The WTO estimates that the sale of goods will advance by only 3% this year due to the sharp increase in prices and the lack of essential products due to the conflict between Russia and Ukraine
World trade, which was practically suspended during the worst months of the pandemic, was beginning to gain strength, but the war in Ukraine has spoiled all its growth expectations. The World Trade Organization (WTO) has lowered its growth estimates for this year by almost two points, from 4.7% to 3%. For the coming year, the advance in the volume of goods is 3.4%.
Even so, the organization warns that these forecasts are "more uncertain than usual" because the conflict is still latent. He assures in a report published this Tuesday that the outlook for the world economy "has darkened" since the outbreak of the war, after global trade grew by 9.8% in 2021.

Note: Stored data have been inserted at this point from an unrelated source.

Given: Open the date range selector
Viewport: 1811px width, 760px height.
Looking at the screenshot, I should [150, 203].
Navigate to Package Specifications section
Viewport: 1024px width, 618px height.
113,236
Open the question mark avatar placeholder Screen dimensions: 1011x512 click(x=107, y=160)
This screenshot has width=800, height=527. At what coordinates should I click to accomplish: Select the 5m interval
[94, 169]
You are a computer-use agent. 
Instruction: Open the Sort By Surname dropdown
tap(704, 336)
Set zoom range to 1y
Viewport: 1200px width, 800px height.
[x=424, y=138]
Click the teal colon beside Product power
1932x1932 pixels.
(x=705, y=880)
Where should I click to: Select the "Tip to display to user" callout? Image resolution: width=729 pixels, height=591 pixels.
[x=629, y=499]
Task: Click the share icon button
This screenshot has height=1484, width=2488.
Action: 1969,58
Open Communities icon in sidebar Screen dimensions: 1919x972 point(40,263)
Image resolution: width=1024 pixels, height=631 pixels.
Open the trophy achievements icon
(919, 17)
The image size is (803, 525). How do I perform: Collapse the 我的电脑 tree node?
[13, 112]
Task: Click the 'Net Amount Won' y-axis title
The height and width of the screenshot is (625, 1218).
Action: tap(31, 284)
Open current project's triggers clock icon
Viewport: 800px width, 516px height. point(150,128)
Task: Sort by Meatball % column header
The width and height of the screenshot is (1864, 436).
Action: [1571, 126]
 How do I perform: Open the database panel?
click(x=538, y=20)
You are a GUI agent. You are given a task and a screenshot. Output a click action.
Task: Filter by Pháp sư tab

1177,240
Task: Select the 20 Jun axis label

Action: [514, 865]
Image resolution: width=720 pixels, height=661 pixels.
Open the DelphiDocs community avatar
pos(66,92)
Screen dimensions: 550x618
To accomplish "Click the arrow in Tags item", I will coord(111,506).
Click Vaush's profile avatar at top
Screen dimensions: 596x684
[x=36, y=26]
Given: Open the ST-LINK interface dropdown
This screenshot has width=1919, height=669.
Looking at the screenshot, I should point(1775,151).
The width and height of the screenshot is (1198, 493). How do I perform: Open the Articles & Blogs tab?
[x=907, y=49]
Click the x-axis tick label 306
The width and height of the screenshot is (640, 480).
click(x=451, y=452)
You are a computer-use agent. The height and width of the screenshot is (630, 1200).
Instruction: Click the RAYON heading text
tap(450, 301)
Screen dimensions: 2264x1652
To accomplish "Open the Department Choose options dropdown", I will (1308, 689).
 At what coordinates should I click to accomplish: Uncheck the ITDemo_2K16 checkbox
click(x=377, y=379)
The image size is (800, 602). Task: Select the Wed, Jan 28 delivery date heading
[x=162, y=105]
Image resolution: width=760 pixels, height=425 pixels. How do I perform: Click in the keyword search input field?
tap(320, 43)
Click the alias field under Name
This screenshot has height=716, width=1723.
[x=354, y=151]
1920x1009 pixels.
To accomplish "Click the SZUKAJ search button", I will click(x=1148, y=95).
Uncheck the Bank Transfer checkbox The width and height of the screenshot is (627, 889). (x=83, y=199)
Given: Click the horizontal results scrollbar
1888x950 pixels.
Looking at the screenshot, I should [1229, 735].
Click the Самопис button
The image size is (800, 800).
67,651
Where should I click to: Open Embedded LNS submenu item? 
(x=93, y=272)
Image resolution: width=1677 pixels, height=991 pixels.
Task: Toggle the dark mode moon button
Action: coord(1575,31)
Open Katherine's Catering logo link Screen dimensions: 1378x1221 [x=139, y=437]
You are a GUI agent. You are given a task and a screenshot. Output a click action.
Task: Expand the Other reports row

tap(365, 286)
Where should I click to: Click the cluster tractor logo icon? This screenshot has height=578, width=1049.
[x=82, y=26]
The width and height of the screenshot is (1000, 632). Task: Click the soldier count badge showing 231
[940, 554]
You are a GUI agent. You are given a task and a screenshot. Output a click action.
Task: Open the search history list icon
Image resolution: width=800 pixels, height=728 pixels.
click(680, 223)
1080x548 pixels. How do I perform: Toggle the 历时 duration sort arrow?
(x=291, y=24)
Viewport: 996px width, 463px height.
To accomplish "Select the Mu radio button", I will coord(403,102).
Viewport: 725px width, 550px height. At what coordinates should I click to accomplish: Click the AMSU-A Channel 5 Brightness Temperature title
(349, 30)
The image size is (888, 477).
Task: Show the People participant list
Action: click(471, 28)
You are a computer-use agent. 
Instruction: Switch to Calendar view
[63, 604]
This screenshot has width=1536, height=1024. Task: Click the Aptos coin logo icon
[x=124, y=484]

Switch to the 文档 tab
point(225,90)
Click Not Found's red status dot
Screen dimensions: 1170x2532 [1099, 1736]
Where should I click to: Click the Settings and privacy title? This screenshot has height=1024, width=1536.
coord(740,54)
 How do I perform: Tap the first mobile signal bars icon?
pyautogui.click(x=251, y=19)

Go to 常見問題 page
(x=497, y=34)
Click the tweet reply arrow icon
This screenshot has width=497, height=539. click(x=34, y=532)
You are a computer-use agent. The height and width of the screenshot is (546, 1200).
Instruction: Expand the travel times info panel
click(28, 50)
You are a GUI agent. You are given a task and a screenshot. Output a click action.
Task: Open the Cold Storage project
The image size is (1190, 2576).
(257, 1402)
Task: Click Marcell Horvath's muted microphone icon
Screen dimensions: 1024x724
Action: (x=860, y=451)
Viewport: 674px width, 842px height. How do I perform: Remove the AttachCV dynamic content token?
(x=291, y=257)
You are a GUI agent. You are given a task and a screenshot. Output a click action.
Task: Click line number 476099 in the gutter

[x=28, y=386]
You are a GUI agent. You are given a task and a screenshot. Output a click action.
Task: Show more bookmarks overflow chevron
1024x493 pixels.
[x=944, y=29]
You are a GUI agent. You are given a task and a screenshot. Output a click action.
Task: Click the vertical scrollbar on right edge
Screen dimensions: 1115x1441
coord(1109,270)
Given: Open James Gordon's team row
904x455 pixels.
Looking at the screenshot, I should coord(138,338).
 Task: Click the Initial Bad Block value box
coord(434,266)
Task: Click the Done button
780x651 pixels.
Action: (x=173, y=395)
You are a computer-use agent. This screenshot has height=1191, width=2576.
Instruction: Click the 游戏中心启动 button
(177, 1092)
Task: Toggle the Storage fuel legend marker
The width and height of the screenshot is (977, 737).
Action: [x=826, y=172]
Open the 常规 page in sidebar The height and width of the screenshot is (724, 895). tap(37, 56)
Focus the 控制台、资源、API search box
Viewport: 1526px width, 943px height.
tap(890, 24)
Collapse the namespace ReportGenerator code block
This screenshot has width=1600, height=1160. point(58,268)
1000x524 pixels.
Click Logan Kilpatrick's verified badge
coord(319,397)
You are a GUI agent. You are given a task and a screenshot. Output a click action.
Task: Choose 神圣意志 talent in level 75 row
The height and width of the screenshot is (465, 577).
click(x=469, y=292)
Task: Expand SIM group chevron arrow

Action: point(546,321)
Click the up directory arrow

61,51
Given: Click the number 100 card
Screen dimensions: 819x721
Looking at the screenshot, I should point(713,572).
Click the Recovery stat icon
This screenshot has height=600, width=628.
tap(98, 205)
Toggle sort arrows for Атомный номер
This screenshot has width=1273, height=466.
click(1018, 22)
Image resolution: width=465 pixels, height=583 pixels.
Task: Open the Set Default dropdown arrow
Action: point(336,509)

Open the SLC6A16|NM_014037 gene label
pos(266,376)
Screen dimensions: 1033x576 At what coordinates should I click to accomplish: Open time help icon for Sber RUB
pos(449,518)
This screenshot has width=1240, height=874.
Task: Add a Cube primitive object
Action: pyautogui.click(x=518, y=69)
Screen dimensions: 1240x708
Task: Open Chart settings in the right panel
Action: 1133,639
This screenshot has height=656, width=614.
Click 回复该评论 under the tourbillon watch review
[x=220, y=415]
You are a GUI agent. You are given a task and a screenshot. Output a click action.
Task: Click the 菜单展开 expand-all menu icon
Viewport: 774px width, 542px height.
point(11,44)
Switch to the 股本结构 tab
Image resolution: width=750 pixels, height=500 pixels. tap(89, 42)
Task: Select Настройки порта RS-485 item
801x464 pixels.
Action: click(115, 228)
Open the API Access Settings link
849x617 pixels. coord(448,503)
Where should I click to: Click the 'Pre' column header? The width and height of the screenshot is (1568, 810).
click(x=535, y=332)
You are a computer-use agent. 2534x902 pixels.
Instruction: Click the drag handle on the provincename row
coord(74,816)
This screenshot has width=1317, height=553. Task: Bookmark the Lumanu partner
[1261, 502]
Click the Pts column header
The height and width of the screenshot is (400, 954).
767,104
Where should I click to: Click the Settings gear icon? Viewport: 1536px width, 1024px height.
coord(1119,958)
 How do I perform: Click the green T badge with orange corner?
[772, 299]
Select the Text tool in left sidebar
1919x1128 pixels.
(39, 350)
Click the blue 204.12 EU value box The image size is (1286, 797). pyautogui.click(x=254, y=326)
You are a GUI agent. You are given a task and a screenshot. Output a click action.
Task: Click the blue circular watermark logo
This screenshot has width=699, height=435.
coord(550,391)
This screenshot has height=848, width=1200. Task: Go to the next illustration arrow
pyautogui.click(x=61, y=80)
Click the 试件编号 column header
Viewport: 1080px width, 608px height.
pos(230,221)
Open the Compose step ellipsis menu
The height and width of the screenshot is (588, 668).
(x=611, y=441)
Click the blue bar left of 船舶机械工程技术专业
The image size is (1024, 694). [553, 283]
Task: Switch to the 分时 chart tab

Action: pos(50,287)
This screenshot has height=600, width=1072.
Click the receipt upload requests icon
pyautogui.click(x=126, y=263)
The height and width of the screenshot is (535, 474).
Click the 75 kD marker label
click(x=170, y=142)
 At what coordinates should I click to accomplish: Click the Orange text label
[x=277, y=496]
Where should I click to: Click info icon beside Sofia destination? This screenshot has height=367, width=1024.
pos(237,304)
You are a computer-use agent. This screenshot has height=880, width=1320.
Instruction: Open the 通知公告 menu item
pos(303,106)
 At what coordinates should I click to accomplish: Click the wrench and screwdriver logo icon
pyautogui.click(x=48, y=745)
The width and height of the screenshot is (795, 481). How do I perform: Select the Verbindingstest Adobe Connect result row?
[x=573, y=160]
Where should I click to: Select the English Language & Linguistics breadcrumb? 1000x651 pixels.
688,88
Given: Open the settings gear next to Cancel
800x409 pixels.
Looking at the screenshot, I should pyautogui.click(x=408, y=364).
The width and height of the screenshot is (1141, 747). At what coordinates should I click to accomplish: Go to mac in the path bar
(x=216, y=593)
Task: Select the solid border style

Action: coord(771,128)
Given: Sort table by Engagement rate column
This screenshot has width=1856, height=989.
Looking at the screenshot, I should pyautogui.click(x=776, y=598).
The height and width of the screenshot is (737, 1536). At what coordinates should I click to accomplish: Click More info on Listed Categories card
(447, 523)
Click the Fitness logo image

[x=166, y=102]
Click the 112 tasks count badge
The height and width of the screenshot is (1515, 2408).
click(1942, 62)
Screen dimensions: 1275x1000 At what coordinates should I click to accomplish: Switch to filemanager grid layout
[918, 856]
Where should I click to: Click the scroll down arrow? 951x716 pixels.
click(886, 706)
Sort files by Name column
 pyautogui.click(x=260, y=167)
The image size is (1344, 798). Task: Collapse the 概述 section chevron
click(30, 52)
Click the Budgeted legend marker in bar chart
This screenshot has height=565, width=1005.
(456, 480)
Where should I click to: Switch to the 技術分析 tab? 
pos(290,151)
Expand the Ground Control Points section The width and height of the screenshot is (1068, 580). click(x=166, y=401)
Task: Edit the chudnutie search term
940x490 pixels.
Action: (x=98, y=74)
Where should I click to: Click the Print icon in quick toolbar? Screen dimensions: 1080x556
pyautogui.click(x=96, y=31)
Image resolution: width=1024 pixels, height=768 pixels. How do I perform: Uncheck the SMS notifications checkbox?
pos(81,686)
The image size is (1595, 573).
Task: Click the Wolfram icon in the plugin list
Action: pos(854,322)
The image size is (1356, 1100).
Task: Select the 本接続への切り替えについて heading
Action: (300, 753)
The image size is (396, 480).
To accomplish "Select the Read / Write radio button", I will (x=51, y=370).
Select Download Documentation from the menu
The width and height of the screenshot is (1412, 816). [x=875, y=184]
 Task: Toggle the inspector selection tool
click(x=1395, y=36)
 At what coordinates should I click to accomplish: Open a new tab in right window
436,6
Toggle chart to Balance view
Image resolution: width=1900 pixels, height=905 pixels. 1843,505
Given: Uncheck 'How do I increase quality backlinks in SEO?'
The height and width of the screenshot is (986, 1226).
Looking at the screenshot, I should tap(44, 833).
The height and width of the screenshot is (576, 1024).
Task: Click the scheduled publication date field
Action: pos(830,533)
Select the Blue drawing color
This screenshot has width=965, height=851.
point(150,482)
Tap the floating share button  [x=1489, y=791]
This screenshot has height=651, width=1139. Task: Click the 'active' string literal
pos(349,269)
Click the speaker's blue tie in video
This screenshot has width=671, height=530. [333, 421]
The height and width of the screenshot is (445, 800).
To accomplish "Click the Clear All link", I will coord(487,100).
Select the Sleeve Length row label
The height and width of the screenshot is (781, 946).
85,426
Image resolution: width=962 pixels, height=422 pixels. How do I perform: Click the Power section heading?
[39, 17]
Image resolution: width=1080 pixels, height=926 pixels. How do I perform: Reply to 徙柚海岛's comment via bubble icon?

The general director of the organization, Ngozi Okonjo-Iweala, indicates that the war has harmed the world economy "at a critical moment" and warns that "this is not the time to close in on ourselves" given the importance of trade in the Global economy. "In a crisis, more trade is needed to ensure stable and equitable access to essential items, its restriction threatens the well-being of families and businesses," she says.
But the consequences of a lower level of trade are already being seen in macroeconomic growth. The WTO forecasts global GDP to grow by just 2.8% this year, down from 4.1% earlier estimates and a 5.7% rise in 2021.
Because Russia and Ukraine are "key" suppliers of food and energy, the first economic impact of the conflict has been a "sharp increase in the prices of basic products," says the report, whose supply is "threatened" by the war. . Thus, the WTO warns that the interruption of cereal shipments through Black Sea ports could have "dire" consequences for the security and food supply of poor countries.
In addition, the agency focuses on the new confinements in China to prevent the spread of covid-19 as a new factor that is slowing down maritime trade. The report emphasizes that now that pressures in the supply chain seemed to ease, this new situation in China could lead to a new period of shortage of raw material inputs and a further increase in prices.